- Promotional poster
- Also known as: New Gisaeng Story
- Genre: Romance, Melodrama
- Written by: Im Sung-han
- Directed by: Lee Young-hee Son Moon-kwon
- Starring: Im Soo-hyang Sung Hoon Han Hye-rin
- Country of origin: South Korea
- Original language: Korean
- No. of episodes: 52

Production
- Producer: Oh Se-kang
- Running time: 60 minutes
- Production company: Golden Pine

Original release
- Network: Seoul Broadcasting System
- Release: 23 January – 17 July 2011

= New Tales of Gisaeng =

2011 South Korean television series

New Tales of Gisaeng (also known as New Gisaeng Story) is a 2011 South Korean television series starring Im Soo-hyang, Sung Hoon, and Han Hye-rin.
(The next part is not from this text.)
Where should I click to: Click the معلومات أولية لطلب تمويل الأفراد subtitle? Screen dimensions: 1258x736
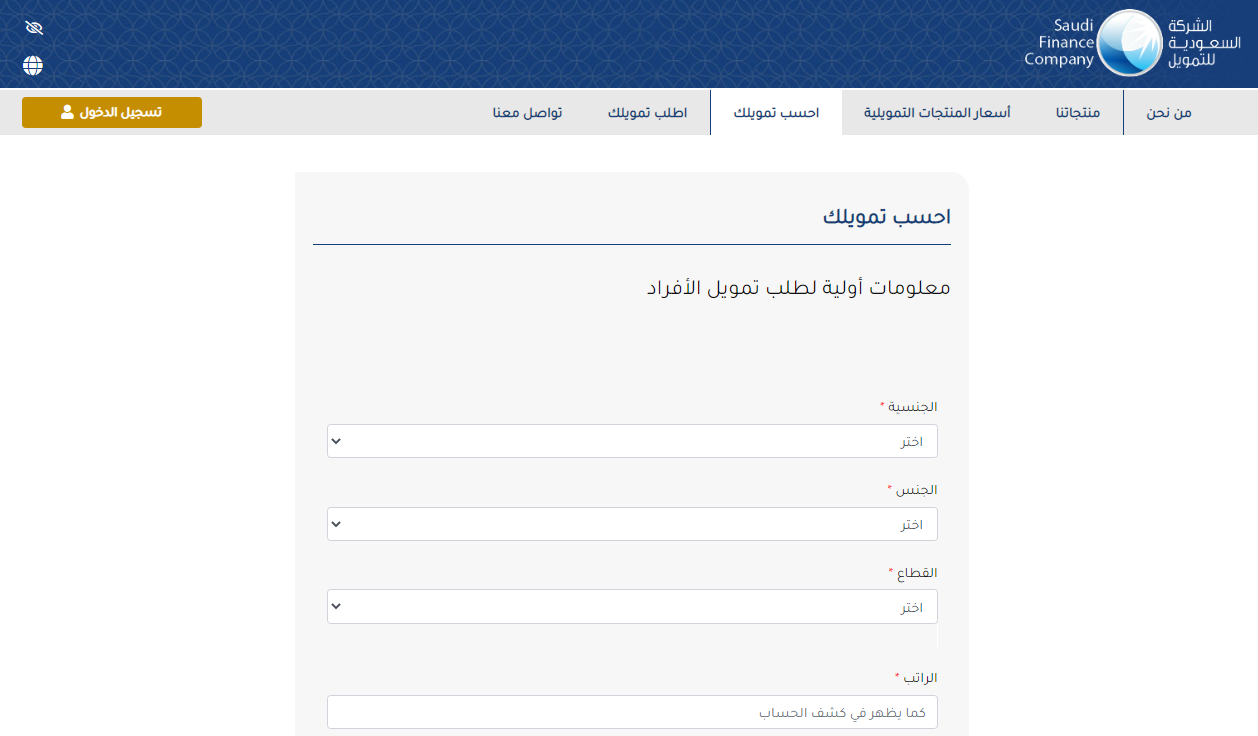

Written by Im Sung-han and directed by Son Moon-kwon, it aired on SBS from January 23 to July 17, 2011, on Saturdays and Sundays at 21:45 for 52 episodes. It is based on Lee Hyun-su's novel of the same name.

==Plot==
"Gisaeng" was the Korean equivalent of a geisha or courtesan knowledgeable in poetry, dance, music, culture and politics, who entertained noblemen and royalty of the Joseon period. This series explores the premise that gisaeng still existed in modern-day Korea.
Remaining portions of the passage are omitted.